- TEXTE FOURNI
───

Sur la poitrine un éclat de rouge.  Aucune recherche du lisse et du rose naïf de la peau. C'est un corps massif et lumineux.
Il y a une anthropologie du geste chez Mélik, toujours puissant, jamais naturel. La main est une force plutôt qu'un message.  Cette main qui force l'angle du tableau est-elle repliée sur un objet, tout le corps devenant fronde? Est-elle un salut généreux ? A quoi ?
Le bras vertical est aussi énergie avec une main massive où les doigts se déploient sur un pouce finement démesuré. D'une manière générale la signature de Mélik , directement sortie d'un tube, n'est jamais neutre. Sa couleur, sa position dans le tableau et son orientation varient au gré des significations. Ici, la signature est objet physique dont la main pourrait se saisir.

Ce corps massif à la forme impossible n'est-il  pas une espèce d'allégorie physique, Mélik peintre ?  Ce n'est pas un autoportrait, mais une "représentation auctoriale" (voir V. Stoichita, Le dernier carnaval. Goya, Sade et le monde à l'envers, 2016). Mélik se donne à voir pour ce qu'il est, Peintre. Non pas un peintre en train de peintre, selon la mise en abîme qu'on trouve chez Vélasquez,  Goya ou Gauguin (Van Gogh en train de peintre des Tournesols), mais la présence physique de soi dans sa puissance de peintre.

Carton d'invitation, Studio da Silva, 1956, IMEC (Fonds Jean Follain)

───

- EXTRAIT DE DONNÉES
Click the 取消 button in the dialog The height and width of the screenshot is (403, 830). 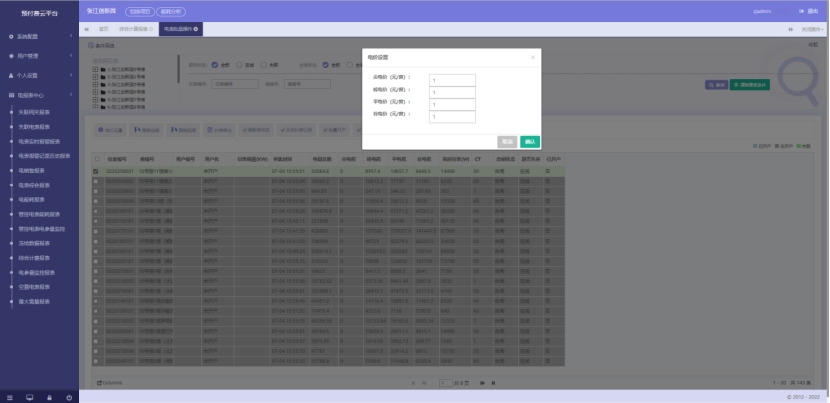tap(507, 141)
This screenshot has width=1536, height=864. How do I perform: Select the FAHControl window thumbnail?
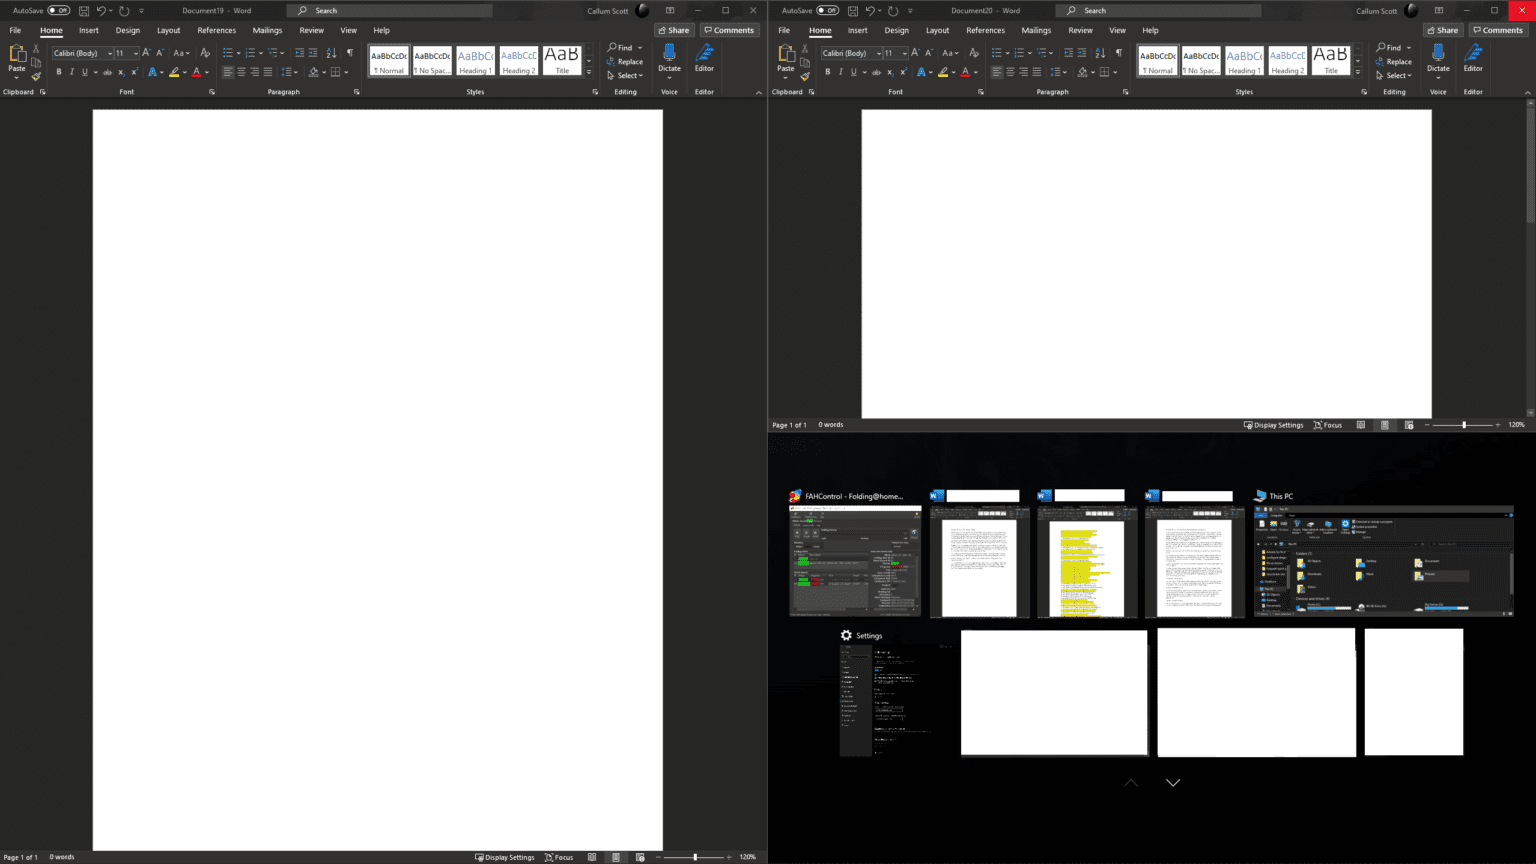pyautogui.click(x=855, y=560)
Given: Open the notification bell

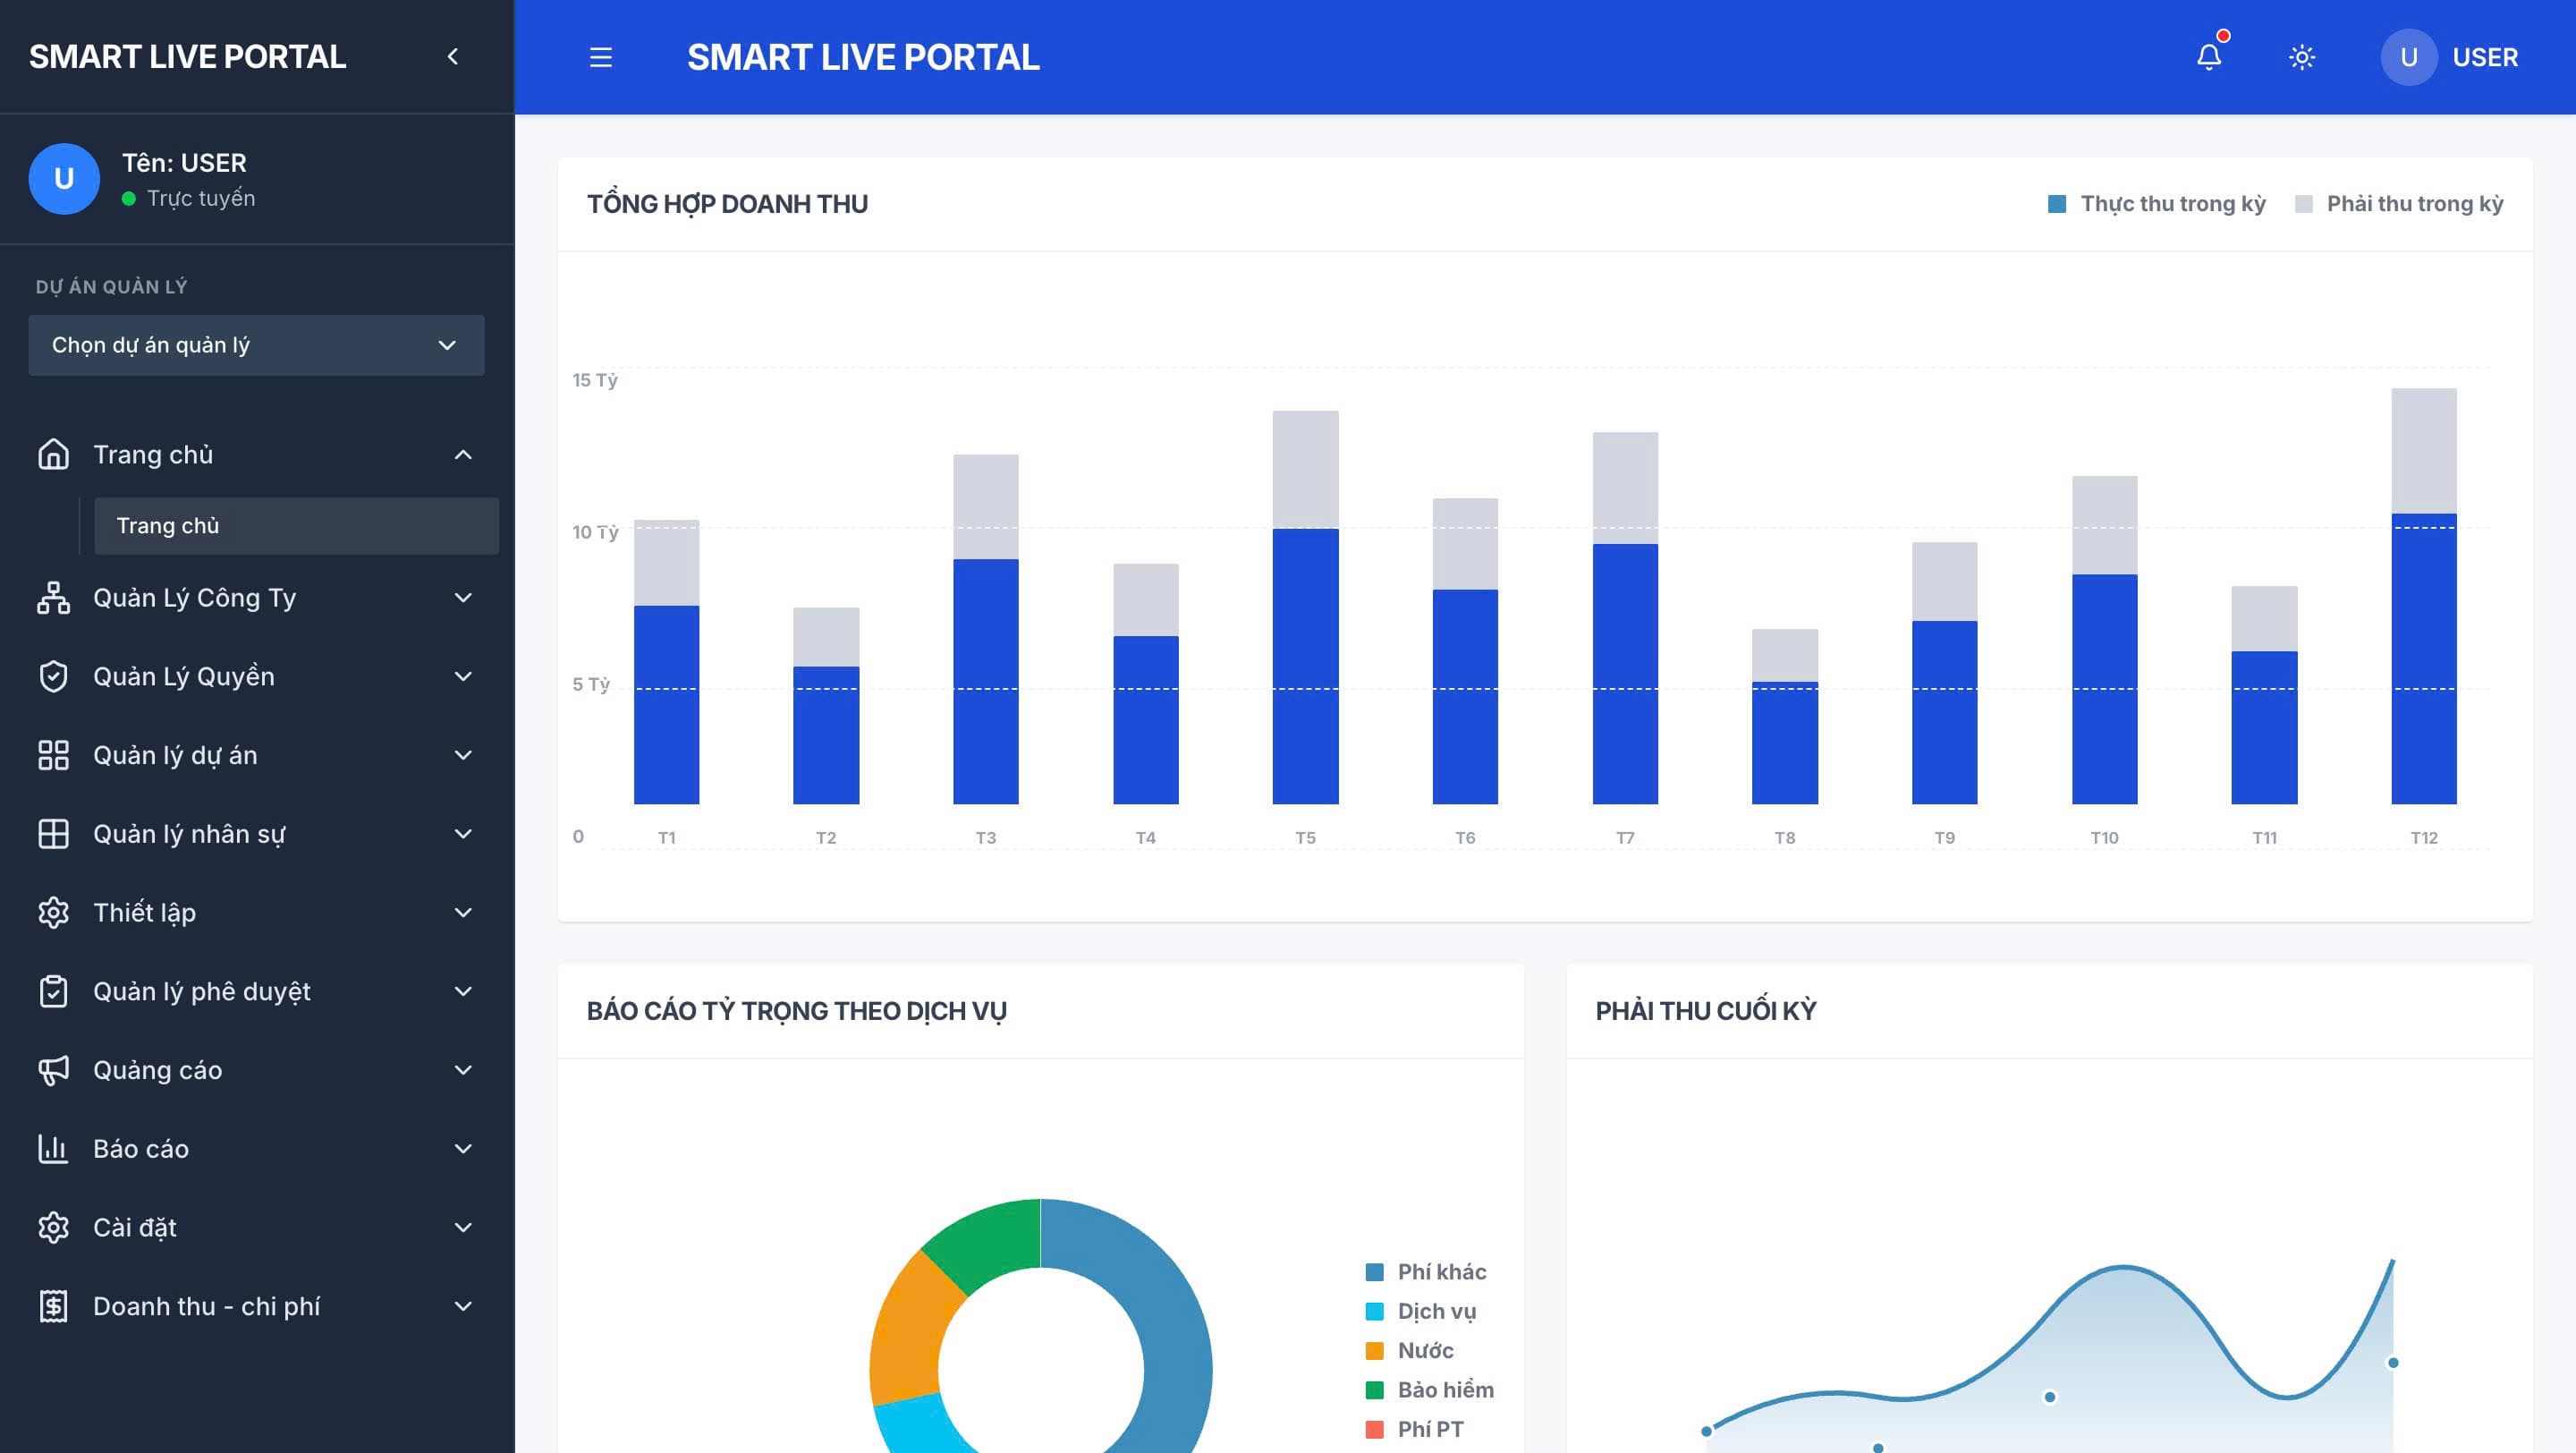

───

- VOS TÂCHES
1. Relevez toutes les phrases interrogatives du texte sur le corps peint par Mélik, dans leur ordre d'apparition.
2. Renvoyez le passage du texte sur le corps peint par Mélik qui va de « Le bras vertical » jusqu'à « puissance de peintre. » inclus.

- RÉSULTATS
1.
- Cette main qui force l'angle du tableau est-elle repliée sur un objet, tout le corps devenant fronde?
- Est-elle un salut généreux ?
- A quoi ?
- Ce corps massif à la forme impossible n'est-il  pas une espèce d'allégorie physique, Mélik peintre ?

2.
Le bras vertical est aussi énergie avec une main massive où les doigts se déploient sur un pouce finement démesuré. D'une manière générale la signature de Mélik , directement sortie d'un tube, n'est jamais neutre. Sa couleur, sa position dans le tableau et son orientation varient au gré des significations. Ici, la signature est objet physique dont la main pourrait se saisir.

Ce corps massif à la forme impossible n'est-il  pas une espèce d'allégorie physique, Mélik peintre ?  Ce n'est pas un autoportrait, mais une "représentation auctoriale" (voir V. Stoichita, Le dernier carnaval. Goya, Sade et le monde à l'envers, 2016). Mélik se donne à voir pour ce qu'il est, Peintre. Non pas un peintre en train de peintre, selon la mise en abîme qu'on trouve chez Vélasquez,  Goya ou Gauguin (Van Gogh en train de peintre des Tournesols), mais la présence physique de soi dans sa puissance de peintre.